WHAT YOU NEED TO DO:
Stopping at the line that holds "Task: Click 'designed", repeat the lines below exactly, starting from the very first and including that final line.

DATA EXCERPTS:
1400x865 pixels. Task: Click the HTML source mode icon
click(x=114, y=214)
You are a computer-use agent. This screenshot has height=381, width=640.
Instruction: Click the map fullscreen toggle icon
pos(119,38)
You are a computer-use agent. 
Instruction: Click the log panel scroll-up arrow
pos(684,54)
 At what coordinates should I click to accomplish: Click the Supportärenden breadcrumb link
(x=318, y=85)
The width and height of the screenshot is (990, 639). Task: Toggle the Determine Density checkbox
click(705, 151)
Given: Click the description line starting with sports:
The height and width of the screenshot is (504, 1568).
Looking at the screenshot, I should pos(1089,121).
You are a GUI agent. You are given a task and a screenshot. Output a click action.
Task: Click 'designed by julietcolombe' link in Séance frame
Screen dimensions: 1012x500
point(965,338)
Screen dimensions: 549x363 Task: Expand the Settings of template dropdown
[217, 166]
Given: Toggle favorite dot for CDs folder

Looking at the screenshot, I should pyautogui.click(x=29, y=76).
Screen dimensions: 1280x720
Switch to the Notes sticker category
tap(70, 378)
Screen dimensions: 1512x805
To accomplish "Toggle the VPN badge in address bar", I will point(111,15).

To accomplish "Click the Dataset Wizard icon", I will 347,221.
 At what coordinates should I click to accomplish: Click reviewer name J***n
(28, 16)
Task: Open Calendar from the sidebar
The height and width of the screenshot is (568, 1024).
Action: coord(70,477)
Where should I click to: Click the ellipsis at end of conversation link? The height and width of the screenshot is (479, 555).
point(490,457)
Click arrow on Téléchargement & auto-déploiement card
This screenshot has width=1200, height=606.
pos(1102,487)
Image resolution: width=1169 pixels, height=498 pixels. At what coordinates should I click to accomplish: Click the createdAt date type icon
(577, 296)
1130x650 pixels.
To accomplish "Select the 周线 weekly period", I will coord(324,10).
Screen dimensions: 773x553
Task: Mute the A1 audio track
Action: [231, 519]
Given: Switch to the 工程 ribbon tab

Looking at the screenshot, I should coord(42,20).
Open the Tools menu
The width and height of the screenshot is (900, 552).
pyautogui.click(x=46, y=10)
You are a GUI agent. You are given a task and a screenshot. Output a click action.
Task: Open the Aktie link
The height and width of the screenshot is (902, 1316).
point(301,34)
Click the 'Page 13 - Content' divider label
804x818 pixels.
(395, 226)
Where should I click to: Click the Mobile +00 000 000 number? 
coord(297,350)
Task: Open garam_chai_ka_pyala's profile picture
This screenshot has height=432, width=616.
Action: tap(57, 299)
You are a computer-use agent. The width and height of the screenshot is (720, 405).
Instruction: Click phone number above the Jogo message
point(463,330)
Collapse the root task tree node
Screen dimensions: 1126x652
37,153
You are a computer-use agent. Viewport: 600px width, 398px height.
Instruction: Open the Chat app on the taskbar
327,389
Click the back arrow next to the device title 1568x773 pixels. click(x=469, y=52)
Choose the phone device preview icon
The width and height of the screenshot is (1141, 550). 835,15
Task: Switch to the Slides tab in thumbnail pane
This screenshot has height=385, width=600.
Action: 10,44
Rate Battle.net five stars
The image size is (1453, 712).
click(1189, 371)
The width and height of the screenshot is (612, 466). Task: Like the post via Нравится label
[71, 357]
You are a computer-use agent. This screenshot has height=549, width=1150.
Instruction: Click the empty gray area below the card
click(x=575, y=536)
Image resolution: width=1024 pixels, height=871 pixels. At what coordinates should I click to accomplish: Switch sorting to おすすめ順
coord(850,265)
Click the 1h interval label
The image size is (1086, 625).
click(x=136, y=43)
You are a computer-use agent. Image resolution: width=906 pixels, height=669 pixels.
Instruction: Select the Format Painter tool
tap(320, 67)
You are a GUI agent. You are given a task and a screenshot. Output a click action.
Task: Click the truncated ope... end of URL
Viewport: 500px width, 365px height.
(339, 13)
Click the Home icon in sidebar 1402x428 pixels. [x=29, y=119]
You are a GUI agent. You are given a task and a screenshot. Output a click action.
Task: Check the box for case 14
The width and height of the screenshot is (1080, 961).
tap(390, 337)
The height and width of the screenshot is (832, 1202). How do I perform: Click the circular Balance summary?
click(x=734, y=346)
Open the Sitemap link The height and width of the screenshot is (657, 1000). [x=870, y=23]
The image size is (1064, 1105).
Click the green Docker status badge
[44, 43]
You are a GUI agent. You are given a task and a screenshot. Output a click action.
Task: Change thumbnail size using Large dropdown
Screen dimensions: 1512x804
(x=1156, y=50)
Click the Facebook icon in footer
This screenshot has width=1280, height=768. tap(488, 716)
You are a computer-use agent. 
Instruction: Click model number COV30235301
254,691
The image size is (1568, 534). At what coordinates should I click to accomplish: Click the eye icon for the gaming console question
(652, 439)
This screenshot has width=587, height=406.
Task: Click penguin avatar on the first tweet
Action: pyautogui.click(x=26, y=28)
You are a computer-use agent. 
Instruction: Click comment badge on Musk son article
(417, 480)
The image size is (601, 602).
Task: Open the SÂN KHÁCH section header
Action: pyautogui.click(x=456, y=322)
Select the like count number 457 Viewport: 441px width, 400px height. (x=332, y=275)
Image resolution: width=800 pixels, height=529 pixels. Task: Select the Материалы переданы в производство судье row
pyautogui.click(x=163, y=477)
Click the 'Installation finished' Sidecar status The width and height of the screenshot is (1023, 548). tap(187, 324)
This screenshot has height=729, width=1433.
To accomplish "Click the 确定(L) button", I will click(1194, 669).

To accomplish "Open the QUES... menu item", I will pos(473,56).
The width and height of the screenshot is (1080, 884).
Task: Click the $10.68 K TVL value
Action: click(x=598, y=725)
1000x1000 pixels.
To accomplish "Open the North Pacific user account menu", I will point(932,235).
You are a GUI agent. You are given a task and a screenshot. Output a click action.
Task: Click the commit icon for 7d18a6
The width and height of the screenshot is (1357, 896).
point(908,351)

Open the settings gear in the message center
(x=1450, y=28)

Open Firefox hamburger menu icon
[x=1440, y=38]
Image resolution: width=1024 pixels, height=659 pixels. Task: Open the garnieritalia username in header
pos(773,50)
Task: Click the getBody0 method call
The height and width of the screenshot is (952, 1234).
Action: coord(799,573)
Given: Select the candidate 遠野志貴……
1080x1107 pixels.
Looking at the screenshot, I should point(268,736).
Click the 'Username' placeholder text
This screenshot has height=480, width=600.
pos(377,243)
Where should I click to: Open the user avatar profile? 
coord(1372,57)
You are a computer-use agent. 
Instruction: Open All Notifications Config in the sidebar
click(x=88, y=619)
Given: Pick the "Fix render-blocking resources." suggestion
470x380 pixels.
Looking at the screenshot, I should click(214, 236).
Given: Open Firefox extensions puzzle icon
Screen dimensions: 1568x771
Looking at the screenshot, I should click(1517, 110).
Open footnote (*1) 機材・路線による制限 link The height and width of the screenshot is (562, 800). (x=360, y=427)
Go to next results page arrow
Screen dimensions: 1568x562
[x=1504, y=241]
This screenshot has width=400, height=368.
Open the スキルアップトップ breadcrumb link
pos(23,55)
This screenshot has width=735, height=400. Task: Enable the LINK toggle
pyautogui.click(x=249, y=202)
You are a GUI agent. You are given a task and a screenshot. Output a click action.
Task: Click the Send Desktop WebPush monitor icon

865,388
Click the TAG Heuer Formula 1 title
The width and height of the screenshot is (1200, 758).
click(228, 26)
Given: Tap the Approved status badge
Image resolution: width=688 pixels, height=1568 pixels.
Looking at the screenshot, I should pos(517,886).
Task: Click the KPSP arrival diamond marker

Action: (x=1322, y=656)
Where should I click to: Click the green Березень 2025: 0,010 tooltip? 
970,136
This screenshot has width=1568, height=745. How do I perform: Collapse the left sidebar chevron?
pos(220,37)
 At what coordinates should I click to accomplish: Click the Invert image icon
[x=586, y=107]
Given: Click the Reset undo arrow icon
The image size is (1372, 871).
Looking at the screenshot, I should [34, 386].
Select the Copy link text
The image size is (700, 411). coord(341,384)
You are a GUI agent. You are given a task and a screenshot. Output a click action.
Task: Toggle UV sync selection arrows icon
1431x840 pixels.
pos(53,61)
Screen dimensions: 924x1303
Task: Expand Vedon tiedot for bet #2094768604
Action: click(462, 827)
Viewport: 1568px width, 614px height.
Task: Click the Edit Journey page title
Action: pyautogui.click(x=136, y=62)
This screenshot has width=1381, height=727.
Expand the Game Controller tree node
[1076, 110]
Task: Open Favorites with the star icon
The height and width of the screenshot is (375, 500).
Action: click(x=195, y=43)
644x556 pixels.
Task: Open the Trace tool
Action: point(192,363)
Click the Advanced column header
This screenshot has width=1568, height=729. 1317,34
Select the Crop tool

ANSWER TO THE PROBLEM:
1400x865 pixels. Task: Click the HTML source mode icon
click(x=114, y=214)
You are a computer-use agent. This screenshot has height=381, width=640.
Instruction: Click the map fullscreen toggle icon
pos(119,38)
You are a computer-use agent. 
Instruction: Click the log panel scroll-up arrow
pos(684,54)
 At what coordinates should I click to accomplish: Click the Supportärenden breadcrumb link
(x=318, y=85)
The width and height of the screenshot is (990, 639). Task: Toggle the Determine Density checkbox
click(705, 151)
Given: Click the description line starting with sports:
The height and width of the screenshot is (504, 1568).
Looking at the screenshot, I should pos(1089,121).
You are a GUI agent. You are given a task and a screenshot. Output a click action.
Task: Click 'designed by julietcolombe' link in Séance frame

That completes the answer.